Dalton é representado pela Sé Galeria, de São Paulo, onde expôs pela primeira vez em 2014. O divisor de águas em sua carreira ocorreu em 2016, ano em que foi convidado a participar da Bienal de São Paulo e teve todas as suas obras vendidas na SP- Arte (principal feira brasileira da área).
“Foi como se tivesse uma voz me perguntando: ‘o que você quer mais para que a gente te prove que o seu caminho é esse’?”, relembra o artista, que pôde, então, abdicar de suas funções como bombeiro. Em 2018, ele integraria ainda a 11ª Bienal do Mercosul e a grande exposição Histórias Afro-Atlânticas, do Masp, com duas obras que hoje estão no acervo do museu – Zeferina e João de Deus Nascimento.

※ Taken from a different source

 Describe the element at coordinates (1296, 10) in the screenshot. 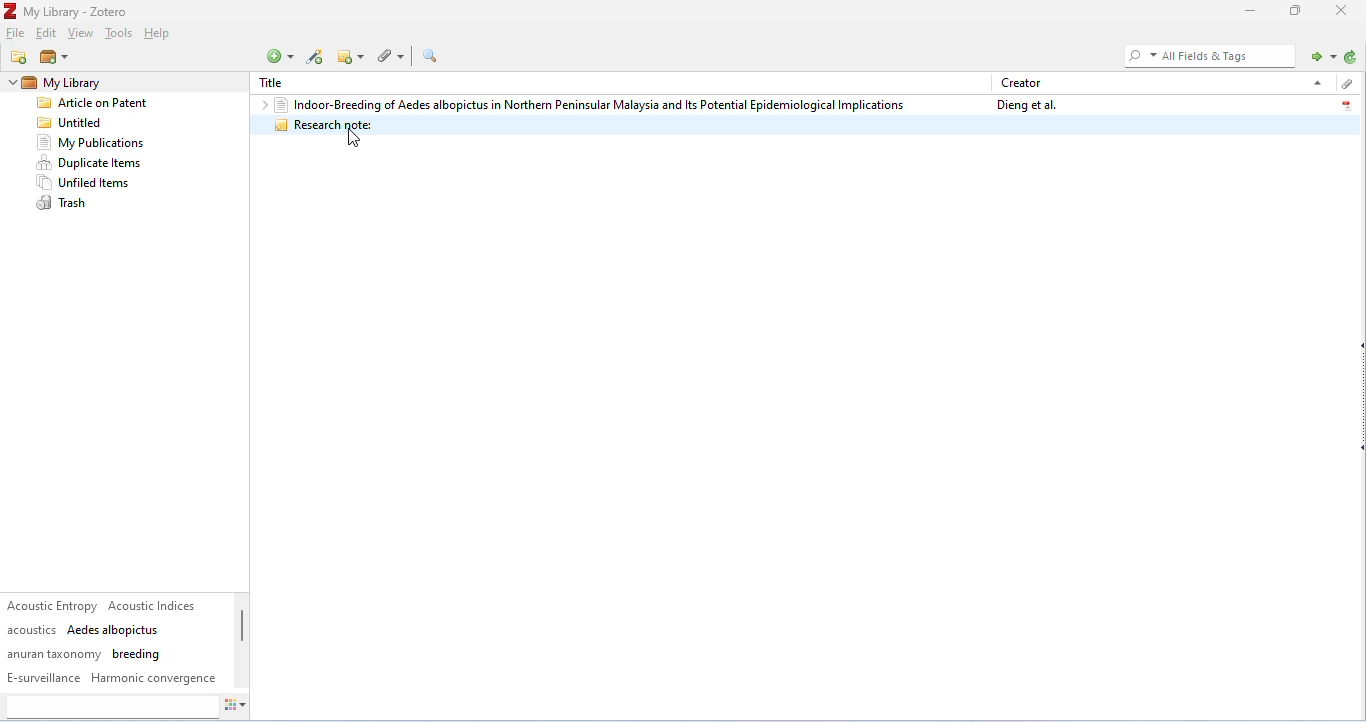

I see `maximize` at that location.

Com o êxito conquistado desde então, Dalton passou a ser representado também por uma galeria internacional, a Alexander and Bonin, de Nova York, onde estava com uma exposição em cartaz até o mês de outubro. As obras exibidas na mostra, entretanto, já haviam sido vendidas antes mesmo de sua inauguração: ao chegar à cidade americana, em fevereiro, curadores e colecionadores já entravam em contato com a galeria manifestando interesse pelos retratos de Dalton, que ainda estavam em fase de produção.
Em meio a isso tudo, o artista precisou lidar com a notícia do avanço do coronavírus pelo mundo. “Muitos brasileiros foram retornando ao Brasil, perguntavam se eu não voltaria, mas eu sabia muito bem o que tinha ido fazer lá. Não queria perder aquela oportunidade e até comentei com a minha galerista que eu estava sentindo que algo muito legal aconteceria”, relata Dalton.

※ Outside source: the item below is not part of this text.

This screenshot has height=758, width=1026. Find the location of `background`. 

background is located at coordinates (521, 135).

Sua aposta foi certeira: entre os interessados por suas obras, estavam colecionadores do board do MoMA, que compravam, por exemplo, dois trabalhos e doavam um para a instituição. “Nem conseguia acreditar; minha galerista dizia: nada mal, isso não é muito fácil de acontecer na primeira exposição”. Retratos de nomes como alufá Rufino (ex-escravizado que teve sua história contada em livro), Zacimba Gaba (princesa angolana escravizada que lutou por seu povo) e Zumbi dos Palmares figuram agora no acervo do museu.
Conquista de espaço
Dalton avalia que a pressão exercida pelos movimentos sociais possibilitou que os espaços institucionais passassem a valorizar mais, nos últimos tempos, o tema da diversidade. “Há 20, 30 anos, não se tinha o número de artistas e curadores negros que se tem hoje nesses lugares”, comenta. O artista, no entanto, considera que, embora seja um caminho inevitável, essa conquista demanda ainda um trabalho árduo, pois a “cordialidade em abrir as portas” não é por mera “generosidade” das instituições, mas fruto de intensa reivindicação.
As informações são do jornal O Estado de S. Paulo.